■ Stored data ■
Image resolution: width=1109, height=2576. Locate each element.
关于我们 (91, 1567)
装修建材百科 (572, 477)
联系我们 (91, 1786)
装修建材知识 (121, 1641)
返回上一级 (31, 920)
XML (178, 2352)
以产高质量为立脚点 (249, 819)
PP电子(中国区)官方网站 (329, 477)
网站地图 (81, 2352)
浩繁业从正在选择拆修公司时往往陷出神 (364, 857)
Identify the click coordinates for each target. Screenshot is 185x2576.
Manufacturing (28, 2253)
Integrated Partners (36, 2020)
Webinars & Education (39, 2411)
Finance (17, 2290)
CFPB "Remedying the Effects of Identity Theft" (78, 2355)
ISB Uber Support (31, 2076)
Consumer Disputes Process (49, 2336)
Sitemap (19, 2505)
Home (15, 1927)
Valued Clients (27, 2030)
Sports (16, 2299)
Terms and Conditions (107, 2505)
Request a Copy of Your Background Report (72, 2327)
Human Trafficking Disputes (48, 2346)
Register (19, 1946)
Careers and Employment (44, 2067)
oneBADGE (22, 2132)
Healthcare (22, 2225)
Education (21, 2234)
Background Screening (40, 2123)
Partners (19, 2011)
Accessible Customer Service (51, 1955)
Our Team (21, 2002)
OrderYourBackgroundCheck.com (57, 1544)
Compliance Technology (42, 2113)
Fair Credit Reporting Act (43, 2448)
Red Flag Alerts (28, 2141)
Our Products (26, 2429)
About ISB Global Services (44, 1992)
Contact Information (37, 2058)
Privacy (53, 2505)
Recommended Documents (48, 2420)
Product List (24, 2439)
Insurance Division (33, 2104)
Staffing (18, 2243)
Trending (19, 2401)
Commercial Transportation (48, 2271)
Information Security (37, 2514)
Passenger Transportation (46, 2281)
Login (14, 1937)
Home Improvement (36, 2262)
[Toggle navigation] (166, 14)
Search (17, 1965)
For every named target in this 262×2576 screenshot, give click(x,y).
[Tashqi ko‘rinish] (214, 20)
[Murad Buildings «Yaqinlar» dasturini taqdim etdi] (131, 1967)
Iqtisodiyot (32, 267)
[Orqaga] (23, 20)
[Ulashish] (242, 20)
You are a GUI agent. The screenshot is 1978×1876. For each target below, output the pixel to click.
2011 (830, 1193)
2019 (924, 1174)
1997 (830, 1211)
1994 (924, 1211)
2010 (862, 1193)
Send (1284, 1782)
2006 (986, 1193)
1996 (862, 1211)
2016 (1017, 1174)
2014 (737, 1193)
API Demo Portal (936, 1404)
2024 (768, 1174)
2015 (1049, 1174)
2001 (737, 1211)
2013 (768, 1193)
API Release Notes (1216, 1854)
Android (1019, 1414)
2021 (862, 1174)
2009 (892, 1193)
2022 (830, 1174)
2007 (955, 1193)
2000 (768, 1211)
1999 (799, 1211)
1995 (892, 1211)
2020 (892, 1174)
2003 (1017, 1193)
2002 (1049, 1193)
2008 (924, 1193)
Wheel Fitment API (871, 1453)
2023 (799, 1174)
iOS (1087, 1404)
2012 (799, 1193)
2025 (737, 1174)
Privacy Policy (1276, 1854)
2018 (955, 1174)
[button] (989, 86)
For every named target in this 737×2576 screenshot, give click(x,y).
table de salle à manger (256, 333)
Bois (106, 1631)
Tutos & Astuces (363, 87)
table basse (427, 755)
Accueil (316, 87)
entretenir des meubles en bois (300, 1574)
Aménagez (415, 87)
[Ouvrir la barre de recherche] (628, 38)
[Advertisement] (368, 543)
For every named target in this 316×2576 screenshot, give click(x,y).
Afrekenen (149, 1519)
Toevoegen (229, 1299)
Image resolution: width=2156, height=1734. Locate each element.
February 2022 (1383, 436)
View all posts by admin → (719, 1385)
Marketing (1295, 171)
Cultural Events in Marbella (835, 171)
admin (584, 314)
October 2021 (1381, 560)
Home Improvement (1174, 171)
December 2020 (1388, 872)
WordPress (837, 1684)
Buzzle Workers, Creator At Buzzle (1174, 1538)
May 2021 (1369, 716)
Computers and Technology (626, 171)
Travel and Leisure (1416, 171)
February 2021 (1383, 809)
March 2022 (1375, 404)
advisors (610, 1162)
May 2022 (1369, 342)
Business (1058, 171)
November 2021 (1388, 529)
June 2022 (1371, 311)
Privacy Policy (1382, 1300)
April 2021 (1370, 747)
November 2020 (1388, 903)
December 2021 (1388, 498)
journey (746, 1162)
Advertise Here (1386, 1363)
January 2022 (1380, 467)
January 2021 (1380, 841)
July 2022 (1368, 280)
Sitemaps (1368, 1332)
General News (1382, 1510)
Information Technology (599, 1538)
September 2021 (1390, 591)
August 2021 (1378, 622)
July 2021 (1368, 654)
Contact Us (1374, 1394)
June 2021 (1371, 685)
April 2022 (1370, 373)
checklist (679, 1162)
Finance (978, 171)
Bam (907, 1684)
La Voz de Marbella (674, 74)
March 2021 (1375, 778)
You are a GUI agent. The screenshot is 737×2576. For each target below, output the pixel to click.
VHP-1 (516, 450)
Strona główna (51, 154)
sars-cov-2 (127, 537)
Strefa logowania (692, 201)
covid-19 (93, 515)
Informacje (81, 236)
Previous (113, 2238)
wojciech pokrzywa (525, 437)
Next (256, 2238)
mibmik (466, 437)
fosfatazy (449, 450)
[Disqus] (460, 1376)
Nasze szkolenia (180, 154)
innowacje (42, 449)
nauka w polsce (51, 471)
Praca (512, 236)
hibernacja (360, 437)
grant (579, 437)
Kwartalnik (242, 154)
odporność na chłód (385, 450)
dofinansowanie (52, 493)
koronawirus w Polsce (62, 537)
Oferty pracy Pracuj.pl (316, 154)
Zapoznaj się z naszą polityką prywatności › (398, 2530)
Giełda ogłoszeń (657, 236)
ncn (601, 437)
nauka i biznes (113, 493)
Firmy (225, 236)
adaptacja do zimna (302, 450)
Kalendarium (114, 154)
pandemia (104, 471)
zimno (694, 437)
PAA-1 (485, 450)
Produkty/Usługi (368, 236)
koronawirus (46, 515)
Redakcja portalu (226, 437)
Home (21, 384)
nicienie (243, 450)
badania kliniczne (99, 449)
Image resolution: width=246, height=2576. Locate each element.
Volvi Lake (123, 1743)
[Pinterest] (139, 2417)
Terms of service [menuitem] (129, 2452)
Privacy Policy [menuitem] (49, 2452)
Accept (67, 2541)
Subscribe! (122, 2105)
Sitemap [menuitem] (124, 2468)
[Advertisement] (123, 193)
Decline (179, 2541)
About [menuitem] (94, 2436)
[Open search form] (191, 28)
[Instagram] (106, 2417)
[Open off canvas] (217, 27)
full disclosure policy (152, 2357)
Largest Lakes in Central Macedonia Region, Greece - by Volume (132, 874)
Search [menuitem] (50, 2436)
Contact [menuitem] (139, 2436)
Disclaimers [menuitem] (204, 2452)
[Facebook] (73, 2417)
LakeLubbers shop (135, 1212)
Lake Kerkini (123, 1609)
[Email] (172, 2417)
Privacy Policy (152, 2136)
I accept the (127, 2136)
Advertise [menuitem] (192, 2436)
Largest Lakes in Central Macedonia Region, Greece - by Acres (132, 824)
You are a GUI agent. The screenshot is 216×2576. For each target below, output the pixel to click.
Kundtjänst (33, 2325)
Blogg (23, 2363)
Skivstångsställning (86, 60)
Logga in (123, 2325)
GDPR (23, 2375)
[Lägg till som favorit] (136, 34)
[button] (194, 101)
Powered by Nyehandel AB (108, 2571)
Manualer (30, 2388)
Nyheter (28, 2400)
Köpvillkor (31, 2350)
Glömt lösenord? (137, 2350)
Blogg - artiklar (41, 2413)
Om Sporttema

■ Exercise brief ■
In your answer, include only the lines above starting at the line that holds "Identify the click" and ending at the line that holds "Recommended Documents (48, 2420)", copied exactly.

■ Exercise answer ■
Identify the click coordinates for each target. Screenshot is 185x2576.
Manufacturing (28, 2253)
Integrated Partners (36, 2020)
Webinars & Education (39, 2411)
Finance (17, 2290)
CFPB "Remedying the Effects of Identity Theft" (78, 2355)
ISB Uber Support (31, 2076)
Consumer Disputes Process (49, 2336)
Sitemap (19, 2505)
Home (15, 1927)
Valued Clients (27, 2030)
Sports (16, 2299)
Terms and Conditions (107, 2505)
Request a Copy of Your Background Report (72, 2327)
Human Trafficking Disputes (48, 2346)
Register (19, 1946)
Careers and Employment (44, 2067)
oneBADGE (22, 2132)
Healthcare (22, 2225)
Education (21, 2234)
Background Screening (40, 2123)
Partners (19, 2011)
Accessible Customer Service (51, 1955)
Our Team (21, 2002)
OrderYourBackgroundCheck.com (57, 1544)
Compliance Technology (42, 2113)
Fair Credit Reporting Act (43, 2448)
Red Flag Alerts (28, 2141)
Our Products (26, 2429)
About ISB Global Services (44, 1992)
Contact Information (37, 2058)
Privacy (53, 2505)
Recommended Documents (48, 2420)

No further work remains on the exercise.